» SOURCE PASSAGE
BEGIN

Apichatpong Weerasethakul and Tilda Swinton offer the gift of reflection.
Memoria Movie
Neon
By  · Published on July 17th, 2021

Meditation comes in many forms. One might listen to contemplative music, sit in self-reflective silence, commune with nature, get a massage, consider poetry, or watch an Apichatpong Weerasethakul (Uncle Boonmee Who Can Recall His Past Lives, Tropical Malady) film. The Thai writer, producer, director, and Cannes darling has made a name for himself as a philosophical filmmaker with a singular penchant for wedding the cinematic and the spiritual in visually dense, gorgeous, quiet, and simply-plotted stories that often pack a surprise mystical punch. His newest, Memoria, fits that description to a tee.

Memoria marks the Palme d’Or-winning director’s English- and Spanish-language debut, but that’s a bit misleading. There aren’t many words spoken. Likewise, it marks his first film shot outside of his native Thailand, which is also misleading. As far as we’re concerned, the jungle of Colombia could be the jungle of Thailand we’ve come to know so well through his films. Lastly, it marks his first collaboration with Tilda Swinton, which is not misleading. She’s onscreen a lot.

END

» DATA EXTRACT
BEGIN

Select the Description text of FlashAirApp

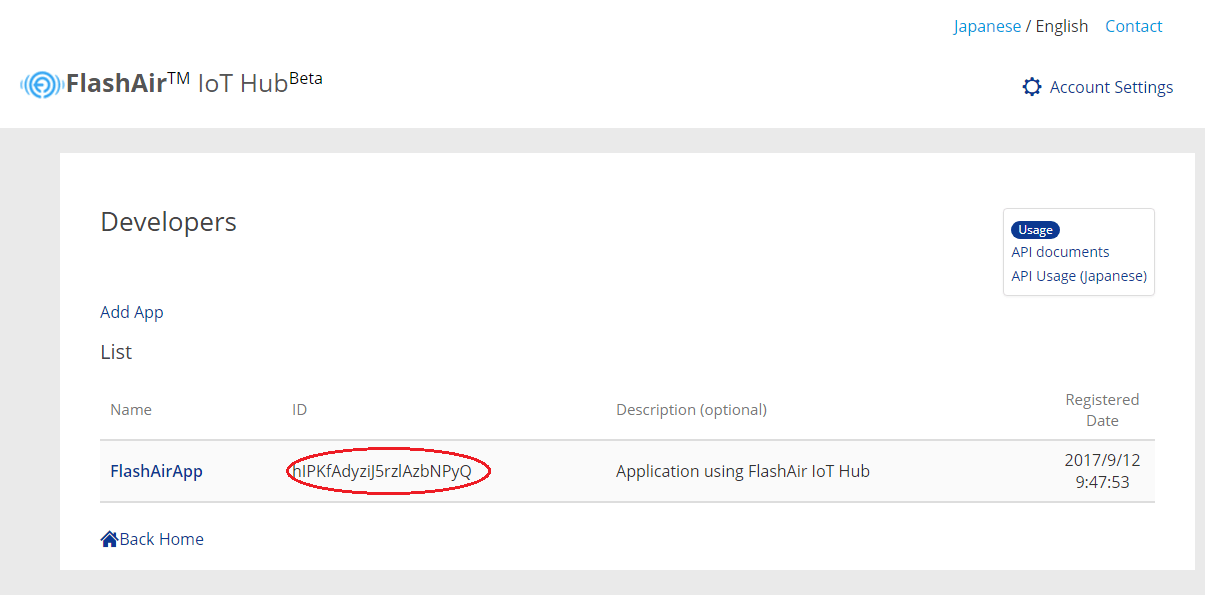[x=744, y=470]
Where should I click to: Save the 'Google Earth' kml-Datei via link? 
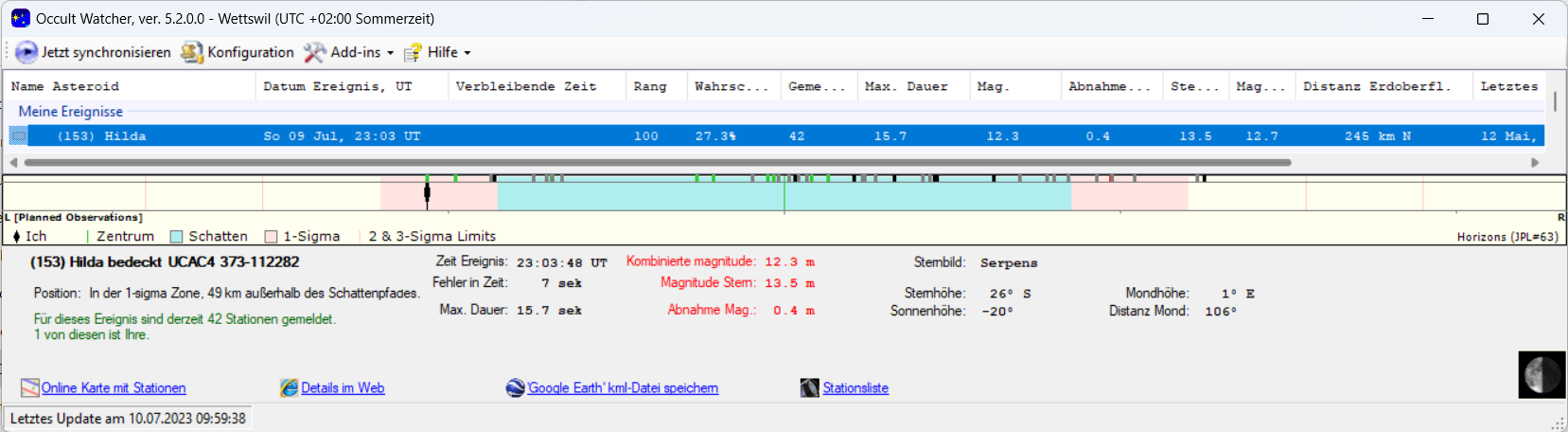click(x=623, y=388)
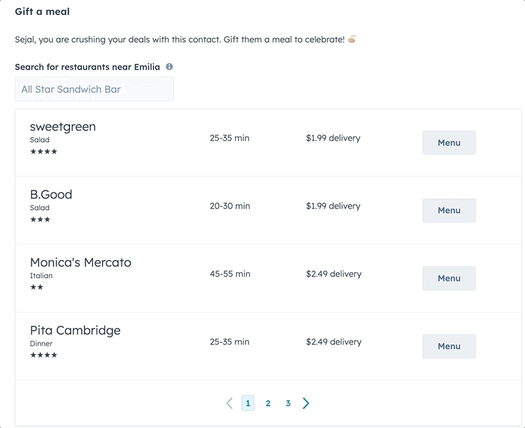The height and width of the screenshot is (428, 525).
Task: Go to the next results page arrow
Action: pyautogui.click(x=306, y=403)
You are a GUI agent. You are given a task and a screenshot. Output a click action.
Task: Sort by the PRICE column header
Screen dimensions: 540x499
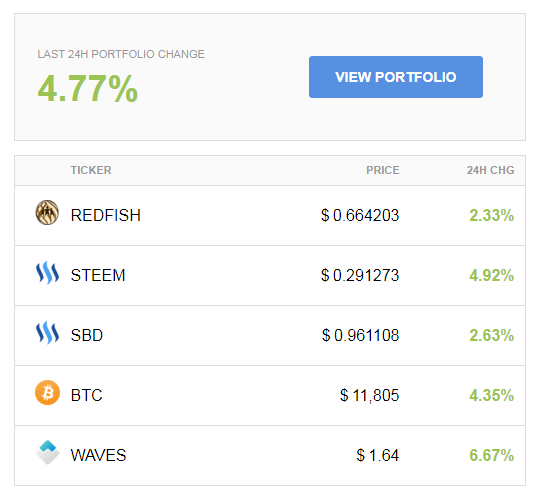coord(383,170)
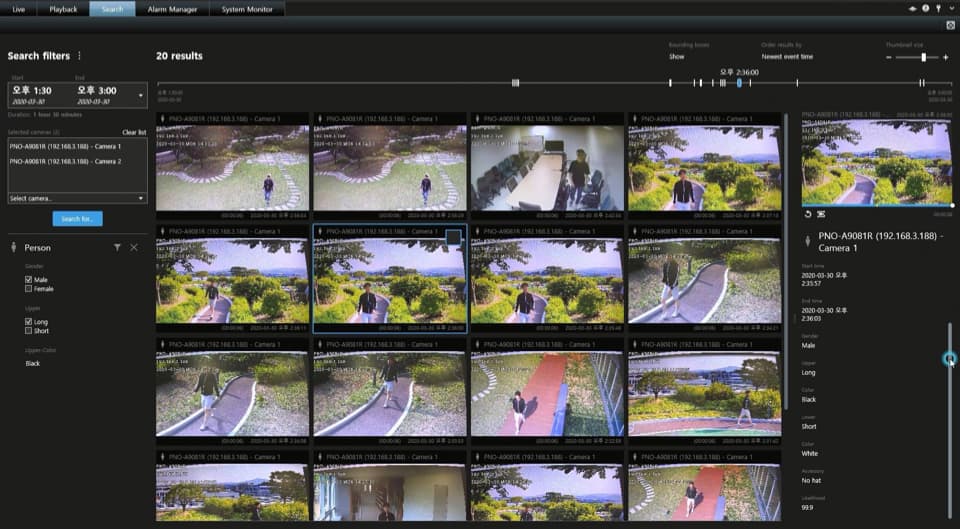Click the thumbnail size slider handle
The image size is (960, 529).
[x=923, y=57]
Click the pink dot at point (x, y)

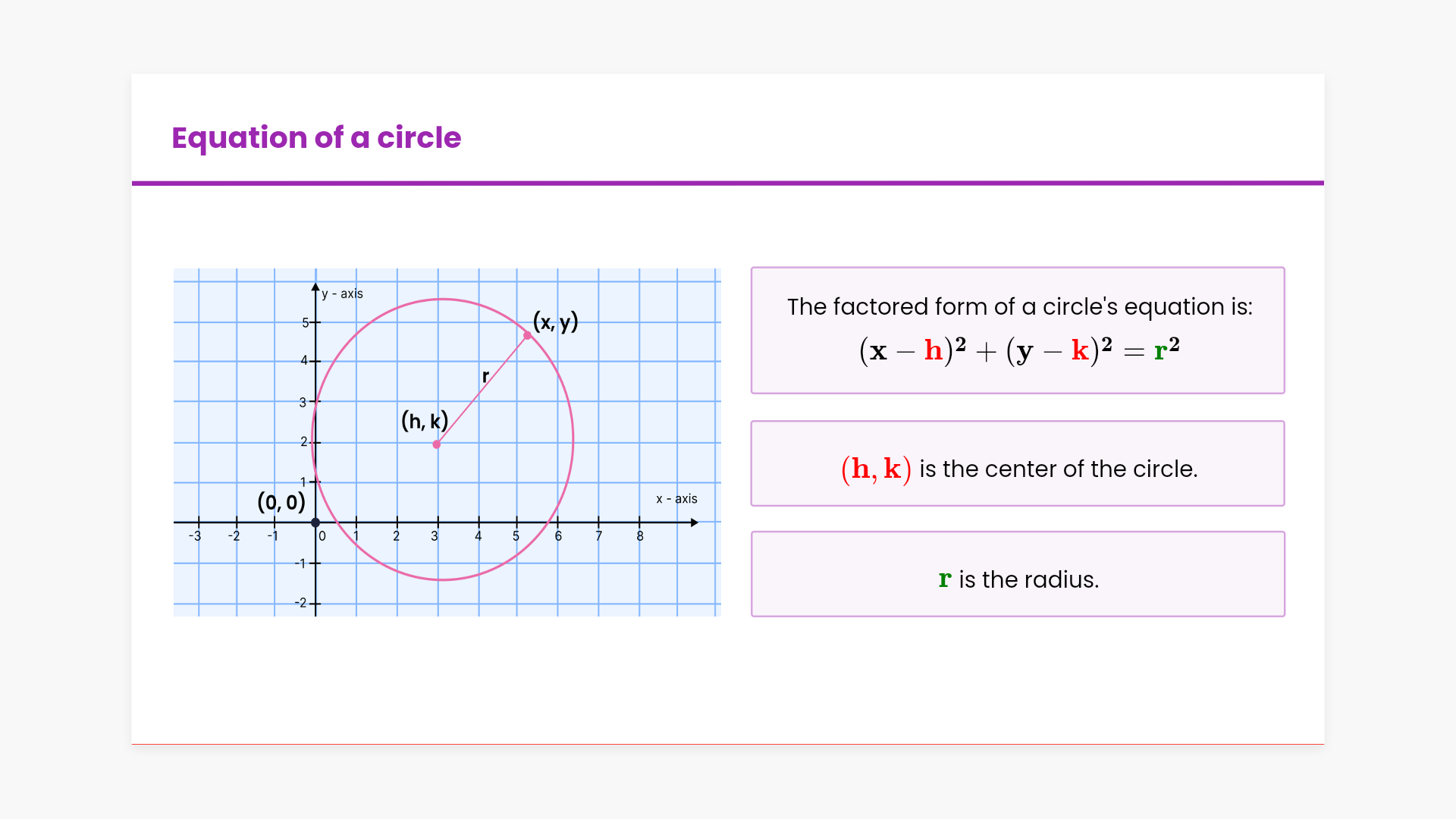point(528,335)
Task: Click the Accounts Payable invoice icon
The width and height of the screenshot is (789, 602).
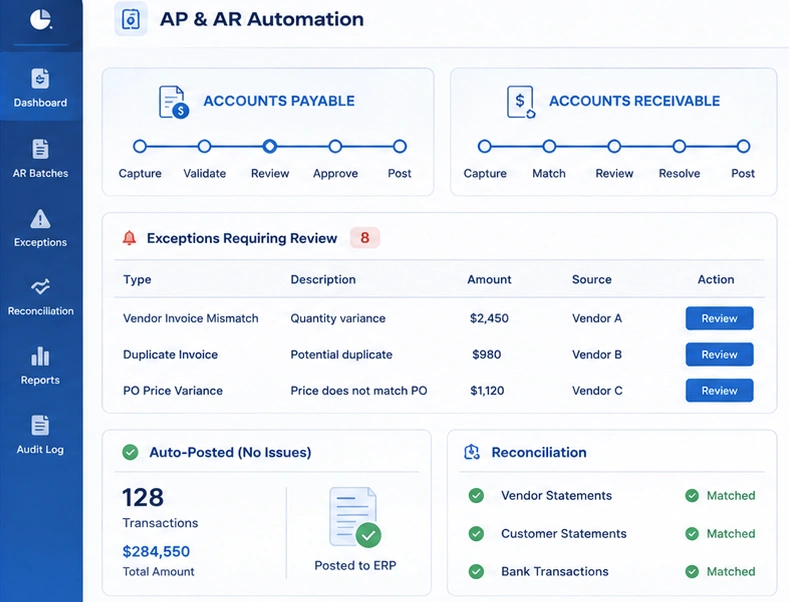Action: (x=174, y=102)
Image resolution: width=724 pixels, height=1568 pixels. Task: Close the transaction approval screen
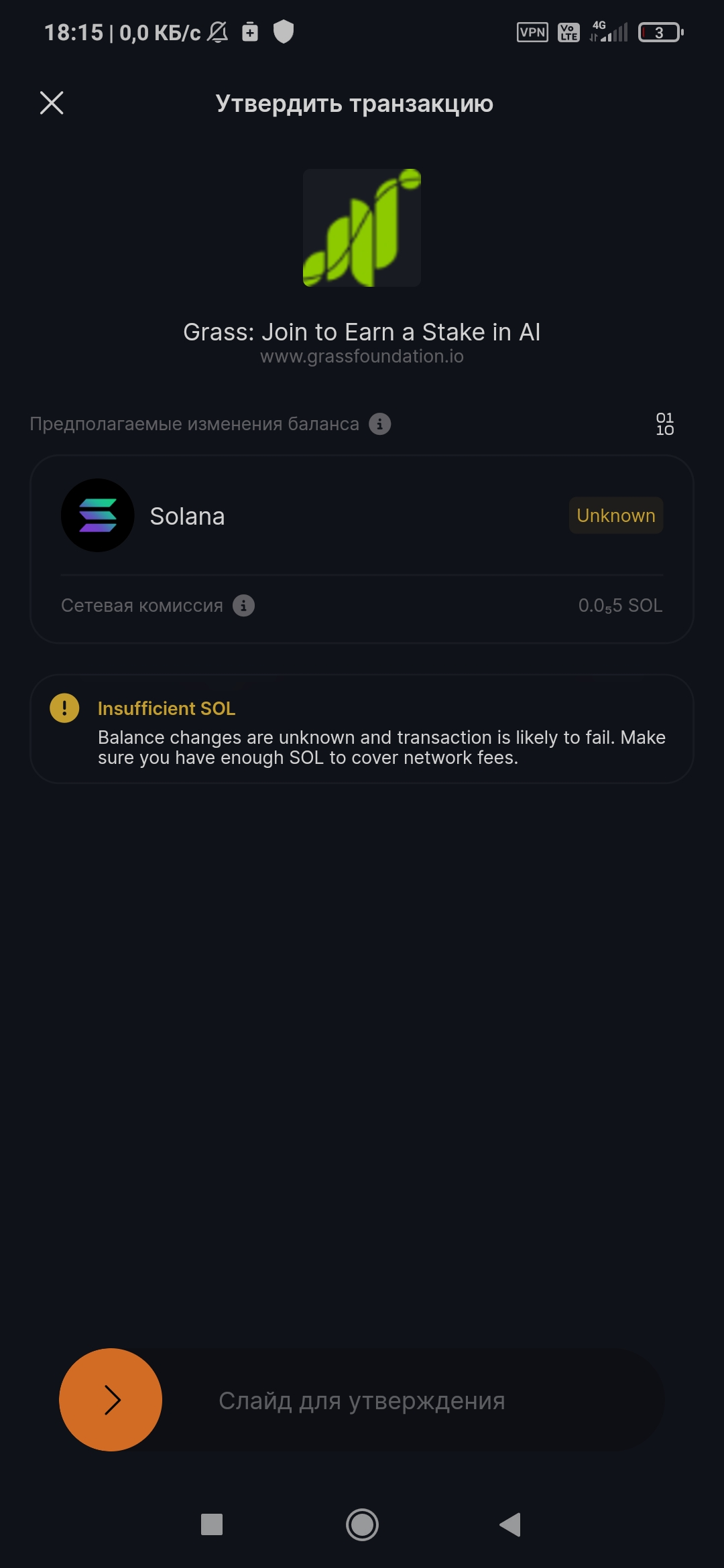[x=52, y=103]
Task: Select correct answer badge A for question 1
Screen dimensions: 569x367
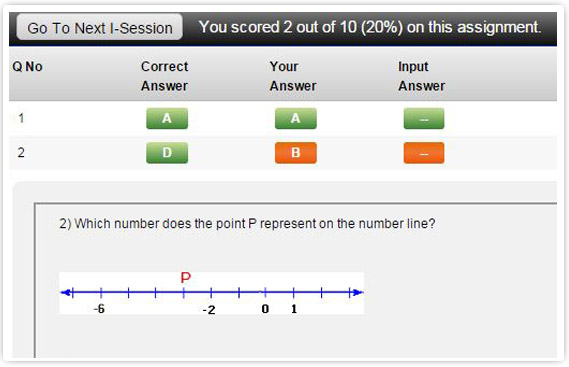Action: click(x=167, y=118)

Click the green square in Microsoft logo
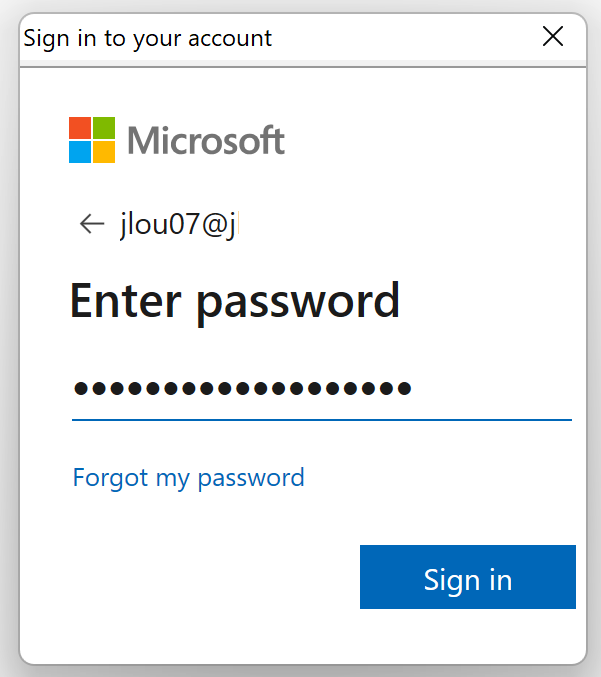point(104,128)
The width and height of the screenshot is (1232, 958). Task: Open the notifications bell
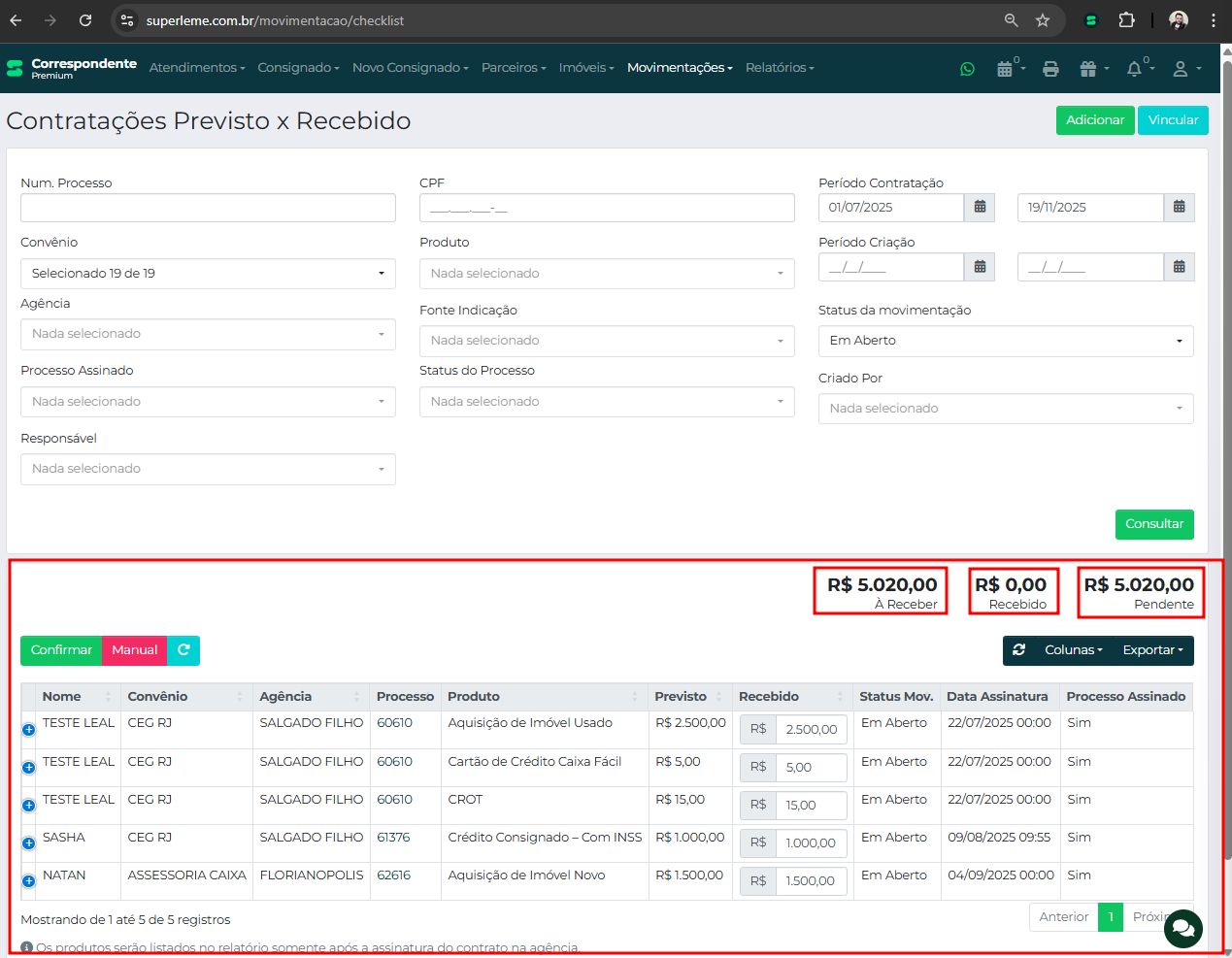(1138, 69)
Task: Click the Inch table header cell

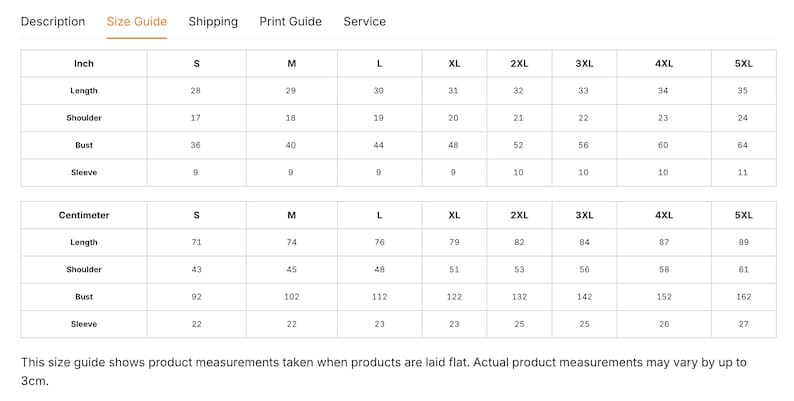Action: pos(84,64)
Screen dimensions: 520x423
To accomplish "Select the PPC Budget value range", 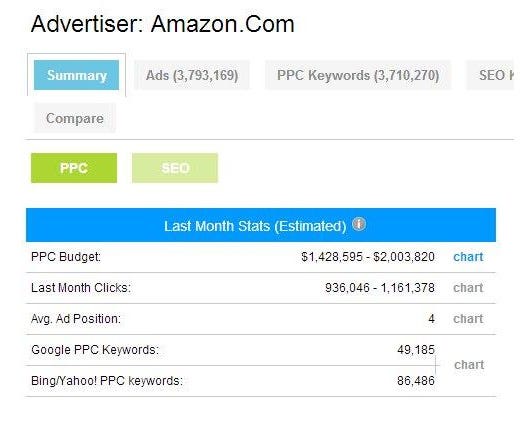I will pos(368,257).
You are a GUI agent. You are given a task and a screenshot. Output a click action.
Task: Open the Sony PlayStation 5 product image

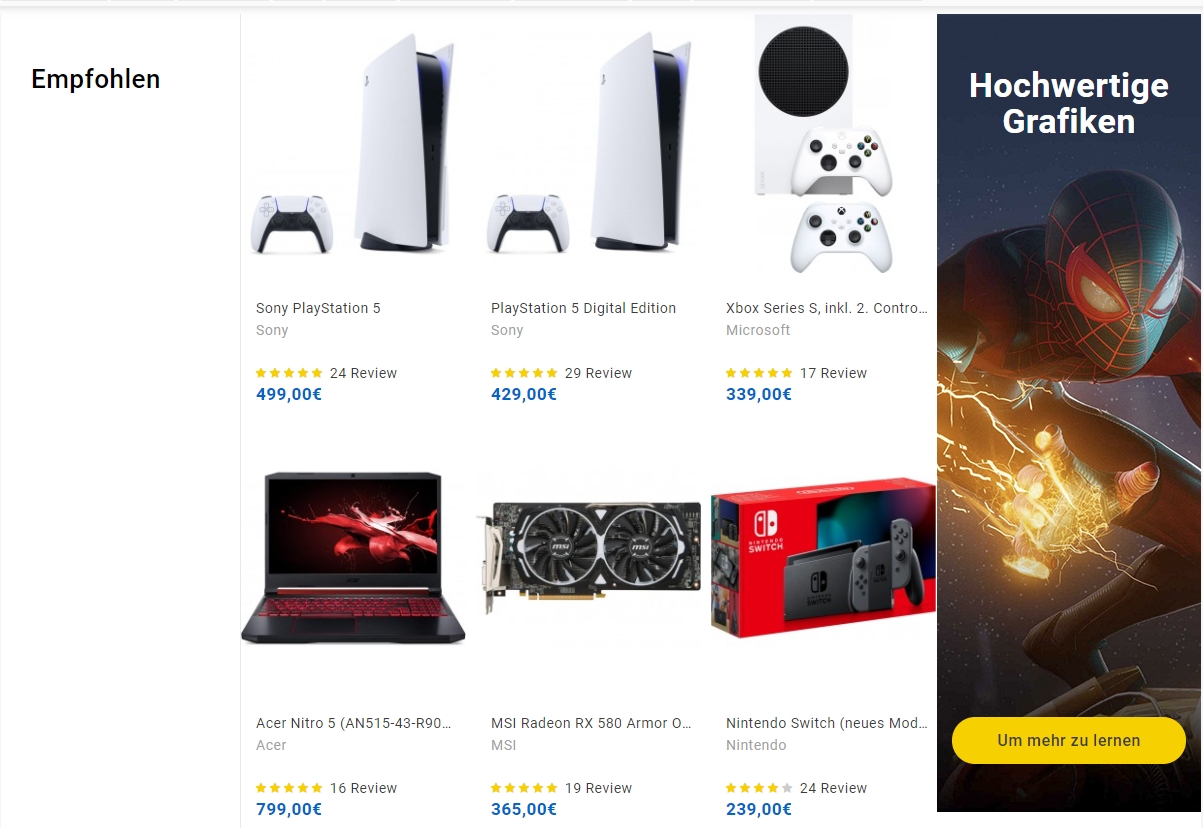tap(353, 146)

END

» TASK INSTRUCTIONS
a – What forms of meditation does the Memoria review list?
b – Pick up the Memoria review after its last sentence and continue writing it.

» ANSWERS PROVIDED
a –
- Listening to contemplative music
- Sitting in self-reflective silence
- Communing with nature
- Getting a massage
- Considering poetry
- Watching an Apichatpong Weerasethakul film

b –
Jessica Holland (Swinton) is a patient, soft-spoken Scottish botanist working in Bogotá. One morning at dusk, she hears a loud, earthy boom. It happens again and keeps happening. The sound of the booms hang in the air, reverberating across the jungle and eventually fading from the soundscape, giving way to long, silent pauses that we’re meant to sit in. Then the boom startles us once again like it startles Jessica.

The sound has no discernible pattern or source, but it’s keeping her awake and confounded, so she decides to investigate. She starts with herself, visiting a doctor to see if it’s coming from within or if she could get some sleeping pills to keep her down amid the commotion. But soon, the hunt turns toward less conventional specialists, like a sound engineer who she hopes can recreate the noise she’s hearing for reference and a fish scaler for reasons too spoilery to explain.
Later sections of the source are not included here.